Alabaster stones

Ben asked me what I would like in the house, if I could have anything. My answer, after I thought about this, surprised me and then didn’t surprise me. What I’d really like in our house is a big bedroom. Big enough to have space for our bed, and then space and then somewhere to sit looking out of a big window. I love my bedroom. Not that I actually currently love my bedroom but I tend to want to be in a bedroom. It’s an improvement though. This time last year, stuck in bed our bedroom was the box room with a super king size mattress taking up the whole floor, on the floor. Functional but not pretty. When I’m not ill the thing I like about a bedroom is that it’s a place to go to take a minute. To find calm in the chaos, to retreat for a moment to somewhere that is most intimately mine (and Ben’s, although he’s not one for fleeing to a quiet place).
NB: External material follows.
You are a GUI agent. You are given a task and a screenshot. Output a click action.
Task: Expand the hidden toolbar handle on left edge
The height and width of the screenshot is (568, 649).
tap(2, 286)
Now it’s also a different place to be with Birch, a private place for cooing and gurgling together. Sometimes a place to listen to the bustle of the house, extracted from it for a moment. I’d really like a beautiful bedroom with space to stand and stare. What is life without that moment?

I’d also consider putting a standing bath in the window. I do love a bath. Just about every night, in fact it’s where I often write. I conceive of luxury quite well. I don’t think that’s what this is about. We won’t have a bath while we live in a yurt.

I asked Myrtle what she would like if she could have anything. Her answer was humbling. If only she always felt like this :

“Well, I have everything I want so I don’t want anything. Except maybe a fluffy notebook. And a Harry Potter wand”.